Читать книгу The King Behind the King - Warwick Deeping - Страница 4
CHAPTER II
ОглавлениеA woman it was, and a very angry one at that: breathless, a little frightened, yet whole-heartedly defiant. She sat up, feeling her throat that had felt the grip of Fulk’s fingers, and looking about her in the darkness for the bow she had dropped in the scuffle.
Fulk had his foot on it, and since it would bear witness against her at the swainmote, and might be dangerous if left too near an angry woman’s hand, he picked it up and broke it across his knee. Moreover, he was as angry as she was, but with the cold, dry anger of a man who could not wholly escape from feeling a fool. It was so dark under the yews that he could see next to nothing of the creature that he had captured, nor could he tell whether she was young or old, mean or gentle.
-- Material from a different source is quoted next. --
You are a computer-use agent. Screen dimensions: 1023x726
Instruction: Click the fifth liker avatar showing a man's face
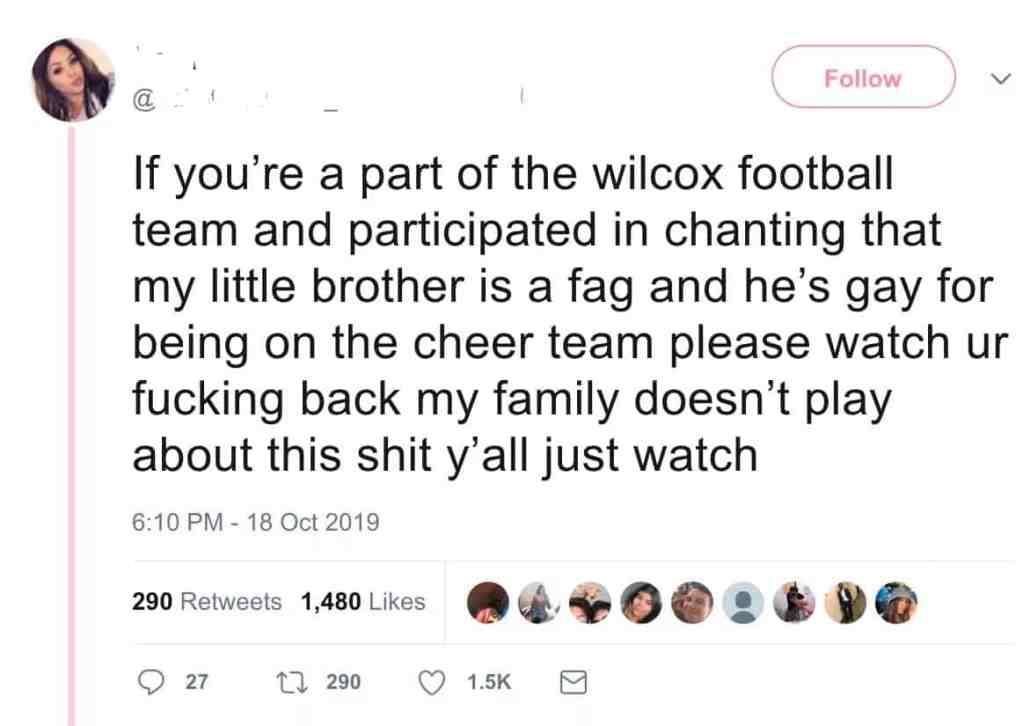pos(692,602)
She half lay against the bank, making a little moaning sound, one hand clutching the hilt of the knife at her girdle. Her eyes were two great black circles, her lips thin with scorn and pain. Fulk stood and waited, wondering who the devil the woman might be and whether he had handled her very roughly.
She did not speak for awhile, but lay there like a snake in the grass, ready to strike at him with the naked steel. Neither of them moved. The moon came from behind a cloud, and a stroke of light slashed the woman’s figure and glimmered on the blade of the knife.
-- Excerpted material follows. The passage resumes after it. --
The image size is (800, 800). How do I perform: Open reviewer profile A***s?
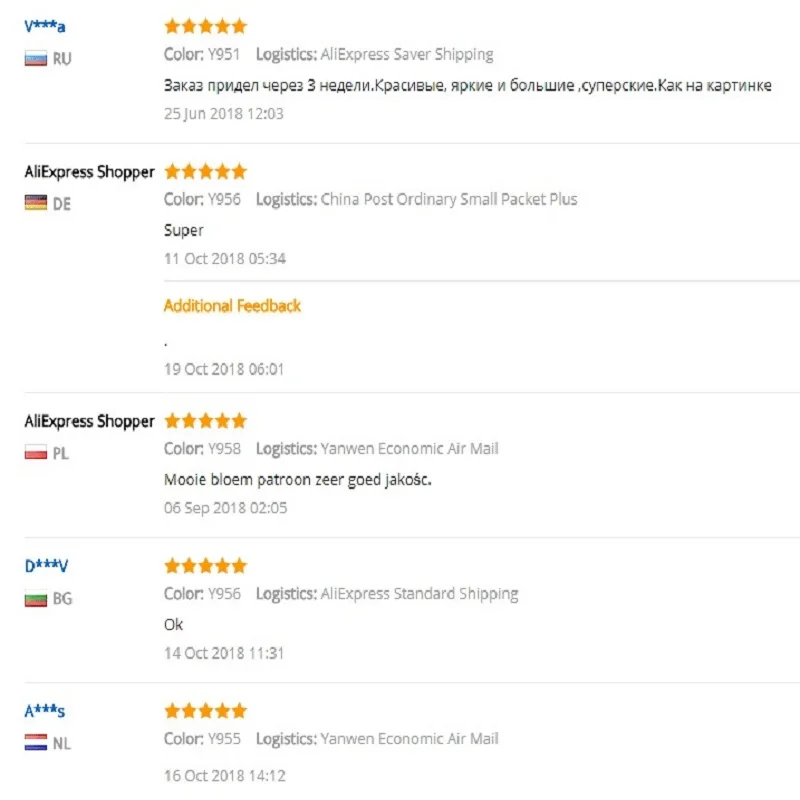coord(45,711)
Fulk saw it, and for the moment it stabbed a half contemptuous pity into him.
“You can put away that bodkin. How was I to know?” he shrugged laconically. “Seven deer lost in three weeks. The forest’s full of rogues and trailbastons, and folk who go out with bows by moonlight——”
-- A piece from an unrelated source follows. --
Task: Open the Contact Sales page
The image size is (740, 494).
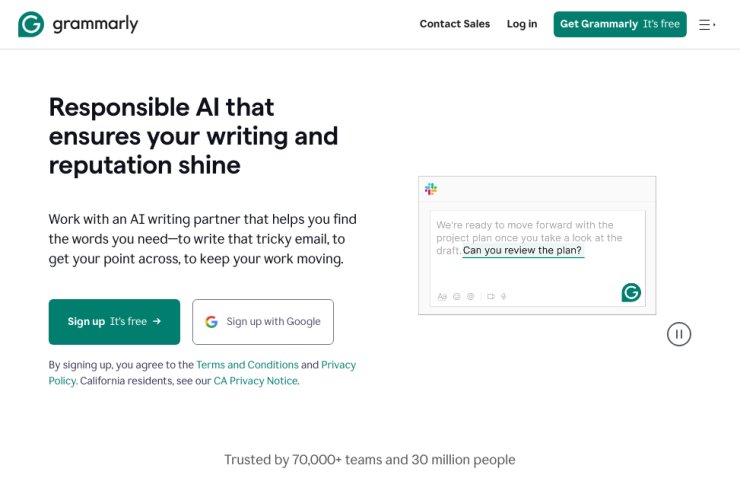Action: [x=454, y=24]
She put the knife back into its sheath, and shook her hood back from her shoulders.
“Your fingers bit like the teeth of a dog. For being a clown and a fool, you can let me go, just where I desire.”
Her touch was a little imperious, and it was hawk hovering against hawk.
“It is three miles to the White Lodge. The swainmote court is held after the next new moon.”
“My friend, I shall not be there.”
“Good lady, I judge you will.”
He saw her give an angry flirt of the head.
“By my troth, to be pulled down by a Sussex badger and rolled on the grass! Pah! What manner of clown are you to stand there and talk of the swainmote?”
He grew the colder as she grew the more fierce.
“I am Lord of the Deer.”
She laughed and clapped her hands together.
“Listen to the lousel! Lord of the Deer! Lord of the Swine more likely. Now, Sir Legion, old Roger Ferrers is master of this forest, and you——”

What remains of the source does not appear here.